> **WORK TASK**
Please return the lines below verbatim, beginning at the one that has "Ninetheme. (589, 1922)" and stopping after the one that has "[classy round wire", and add no other lines.

──────── EXERCISE DATA

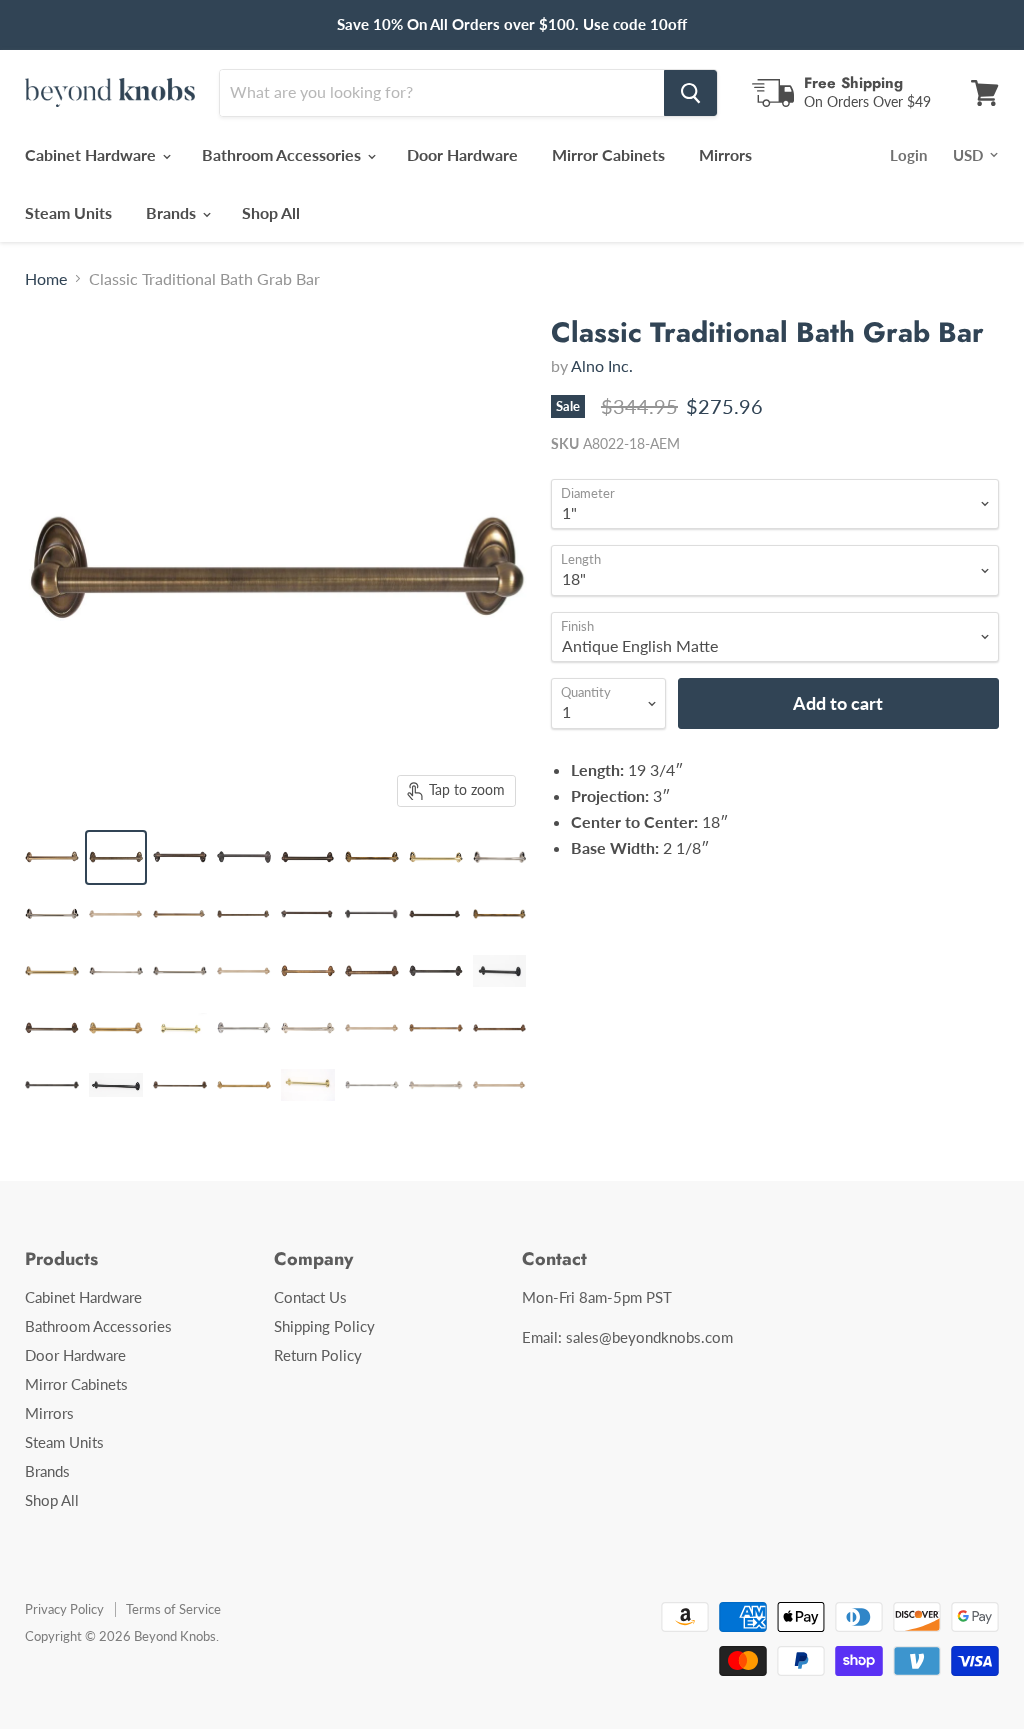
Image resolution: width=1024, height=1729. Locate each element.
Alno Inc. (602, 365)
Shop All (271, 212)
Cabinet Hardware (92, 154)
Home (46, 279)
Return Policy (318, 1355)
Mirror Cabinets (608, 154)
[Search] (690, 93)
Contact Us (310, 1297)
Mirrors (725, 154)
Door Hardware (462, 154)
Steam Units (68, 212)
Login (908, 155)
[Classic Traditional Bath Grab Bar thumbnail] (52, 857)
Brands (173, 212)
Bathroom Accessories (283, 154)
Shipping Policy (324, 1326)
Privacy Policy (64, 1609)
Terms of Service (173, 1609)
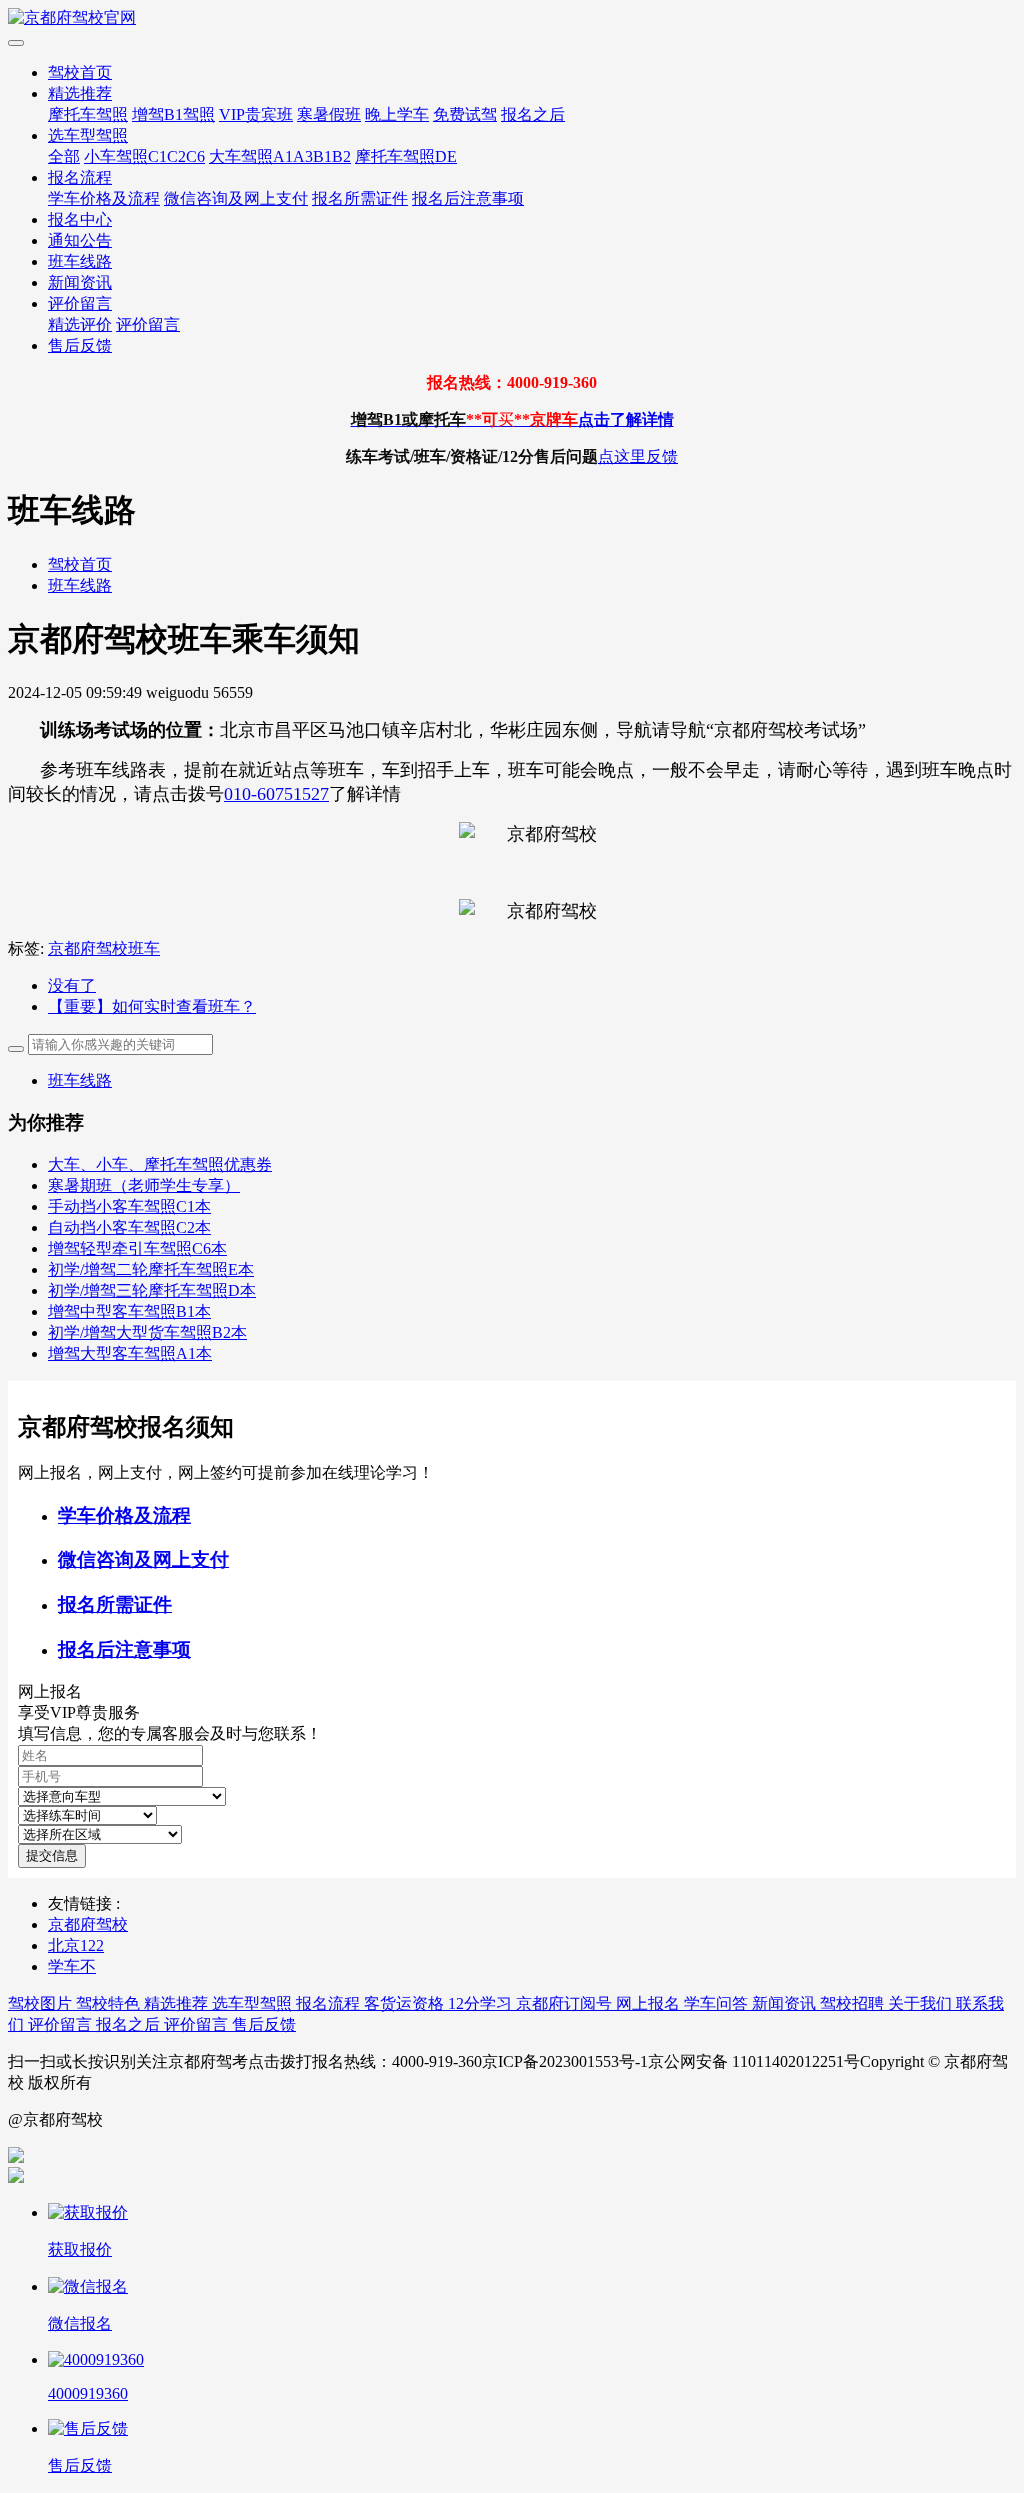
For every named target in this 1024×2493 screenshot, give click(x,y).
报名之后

────────────────
──────── EXERCISE DATA

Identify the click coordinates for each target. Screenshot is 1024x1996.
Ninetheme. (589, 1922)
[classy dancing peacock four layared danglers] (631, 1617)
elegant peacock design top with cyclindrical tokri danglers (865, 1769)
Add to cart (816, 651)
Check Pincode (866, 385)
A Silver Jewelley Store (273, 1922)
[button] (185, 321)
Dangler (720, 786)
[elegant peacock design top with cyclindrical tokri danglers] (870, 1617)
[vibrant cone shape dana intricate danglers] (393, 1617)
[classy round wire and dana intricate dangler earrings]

────────────────

> **TASK RESPONSE**
Ninetheme. (589, 1922)
[classy dancing peacock four layared danglers] (631, 1617)
elegant peacock design top with cyclindrical tokri danglers (865, 1769)
Add to cart (816, 651)
Check Pincode (866, 385)
A Silver Jewelley Store (273, 1922)
[button] (185, 321)
Dangler (720, 786)
[elegant peacock design top with cyclindrical tokri danglers] (870, 1617)
[vibrant cone shape dana intricate danglers] (393, 1617)
[classy round wire and dana intricate dangler earrings]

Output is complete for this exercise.